We write most of our frameworks using Java. But it is quite feasible to use other languages that Mesos has interfaces for (e.g. Go, Python or C++). The first thing that you will want to do is to learn the APIs. The implementation of the scheduler interface is refreshingly simple. There are really only a handful of methods that need to be implemented in order to have a working framework. Up to this point, development is very fast. You will find that you can have a working framework within a day.

Testing your framework

15.10.05_MiniMesos_logo-01However, this is where things start to slow down. The next problem is testing your framework. Mesos is designed in such a way that Master and Agent binaries should be running on their respective nodes. The binaries are written in C++, which means they need to be compiled and packaged for each architecture. If you are not running Ubuntu, simply getting Mesos to start can be incredibly difficult for a new user (*). Docker images make this easier, but this now places the requirement of using Docker in your application. We do this in our minimesos project to make it easier for users to start a Mesos cluster on their machine.

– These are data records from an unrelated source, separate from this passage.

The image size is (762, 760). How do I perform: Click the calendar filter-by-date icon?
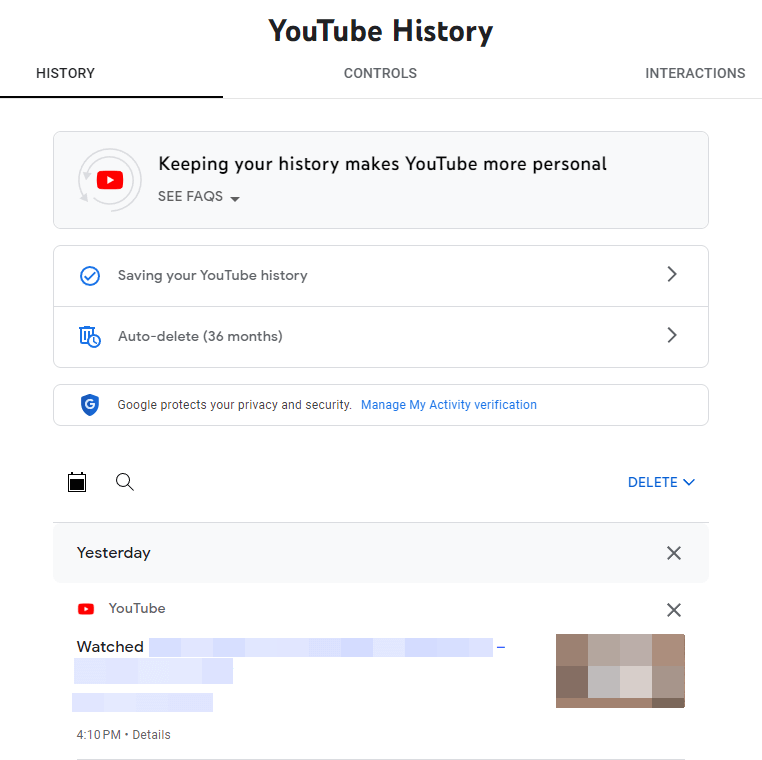(x=77, y=482)
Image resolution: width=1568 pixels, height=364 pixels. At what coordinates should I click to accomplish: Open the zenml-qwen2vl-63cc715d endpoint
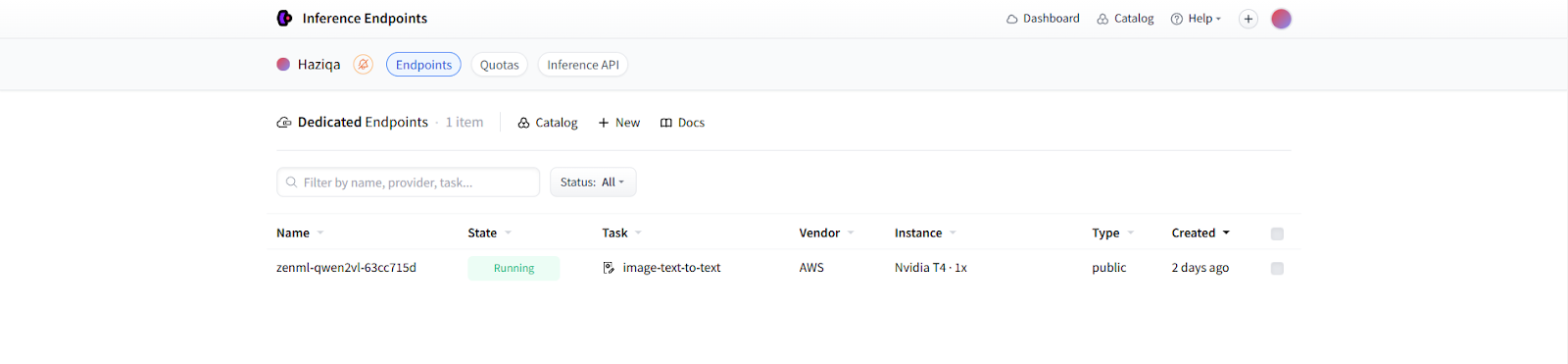(x=346, y=268)
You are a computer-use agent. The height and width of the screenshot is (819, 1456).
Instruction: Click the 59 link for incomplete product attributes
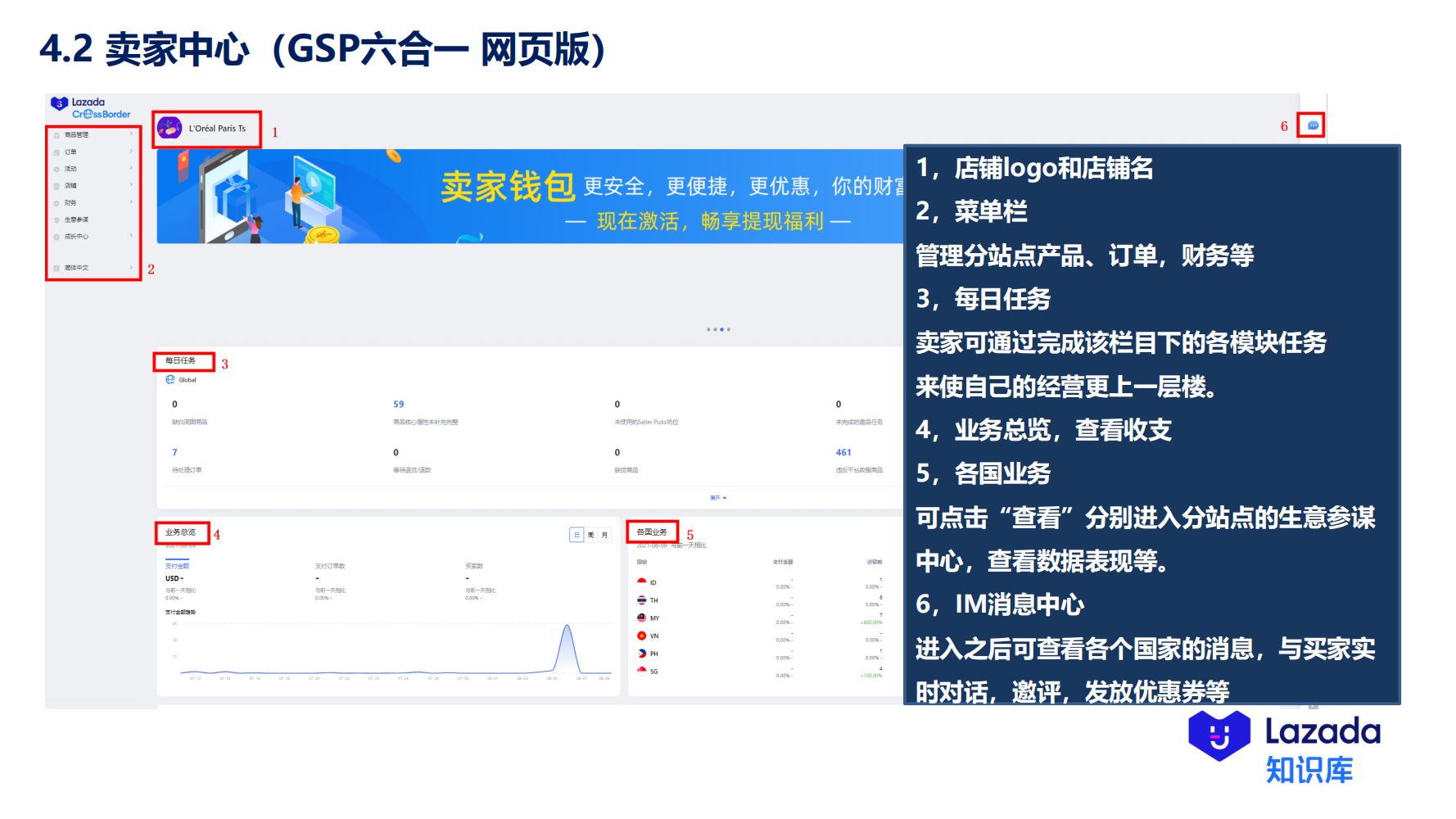399,403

So we now have a working cluster. Either in Docker or Vagrant or on some real hosts. Depending on what your framework does, your next problem will be with networking. Mesos doesn’t have any network capabilities built in. This is the user’s/developer’s responsibility. At first, it seems like this isn’t a problem, because Mesos has a concept of Framework messages. (*). It is possible (but not advisable, see later) to do all your custom communication through the framework messages. But to do this, you must serialise your data to be compatible with the Protocol Buffer format. Also, to receive any custom data, this automatically means your framework has to implement a custom Executor (the interface that represents the task that runs on the Agents).

Executors are useless

In my opinion, a custom Executor is never required. Except when it is (*). But for the vast majority of projects, using the default implementation of an Executor is more than enough. If you can run your application as a binary or as a Docker image, then you can use the default Executor (*). The recent book by David Greenberg, “Building Applications on Mesos”, echoes my sentiment when introducing the chapter on Executors:

“You probably don’t want to do this”!

By removing the executor you can save yourself approximately 1000-2000 lines of code (Java) and more importantly, decouple your framework from the application that you are trying to run.

A Development Example

Once we have decided we don’t want to use a custom Executor, this means we can’t use the framework messages. So we need to communicate with our application (e.g. health checks) over the application’s standard interface (e.g. REST). Sometimes there are elements within the Protocol Buffer format that can achieve what you want to do (*). For example, there is an element within the TaskInfo (*) to specify a CommandInfo (*) to perform a HealthCheck (*). After looking through the code, it becomes apparent that there are two different health checks depending on whether you are starting a Docker image, or a shell command. Looking at the mesos.proto file which defines the Protocol Buffer interface, it is possible to see that the HealthCheck can accept a HTTP endpoint. After you have compiled (and built the Docker image if using Docker) and test this on your cluster, the first error message you will see is that you haven’t specified a Port. The second time you compile and test you will find a message saying words to the effect of “Sorry, this hasn’t been implemented yet”. If you go back to the code, you will find that the only method implemented is the command method (*). If you repeat this process again, you’ll find that if you are using any version from 0.23-0.25, it will cause a cracking C stack trace.

Time is Money

The previous walkthrough was intended to provide an opinionated demonstration of development with Mesos. It took the example of writing a health check for a task. But it could equally be any number of what most would consider a simple use case.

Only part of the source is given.